Hoy, al ver a un vecino mayor del bloque que vive solo y nadie visita, me ha venido a la memoria el anciano que vivía cerca de mi abuela que sufría la misma situación. Siempre hay que conocer todas las versiones antes de emitir un juicio u opinión.
Aquel hombre tenía una hija que vivía en la capital y nunca venía verlo. Si alguien juzgase el comportamiento de ella, podría pensar que era una mala hija, una desalmada que no cuidaba de su padre, ni lo acompañaba en sus últimos años. El pobrecito sería él. La hija sería la ingrata. Esta sería la escena que nuestra cabeza crearía en nuestra cabeza y los papeles estarían definidos en términos de buenos y malos.
Yo lo conocía de vista, a veces me cruzaba con él en la plaza, pero no sabía quién era, ni cómo era, hasta que una tarde de verano, a la hora en que todo se vuelve rojo, se sentó en mi banco.
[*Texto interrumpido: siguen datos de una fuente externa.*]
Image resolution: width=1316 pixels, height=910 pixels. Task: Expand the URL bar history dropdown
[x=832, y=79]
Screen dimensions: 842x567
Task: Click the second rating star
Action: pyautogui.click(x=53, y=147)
Yo siempre acostumbraba a elegir el banco más cercano a la fuente de chorro continuo. No sé por qué él lo eligió también aquel ocaso; seguramente el universo quería que yo aprendiese una lección.
Como era costumbre en el pueblo, me preguntó que de quién era y le di el nombre de mi abuela, asintió con la cabeza para corroborar que sabía quién era. Luego me contó que había sido piloto militar. A medida que hablaba se notaba que era un hombre de fuerte genio, acostumbrado a mandar y con una cabeza llena de reglas que cumplir.
Como yo sabía de la existencia de su hija, pero no quería hacer la pregunta obvia: ¿por qué no viene tu hija a verte o tú la visitas? O mejor dicho: ¿por qué no viene su hija a a verlo o la visita usted? Me dejó claro desde el principio que el tuteo no era una posibilidad.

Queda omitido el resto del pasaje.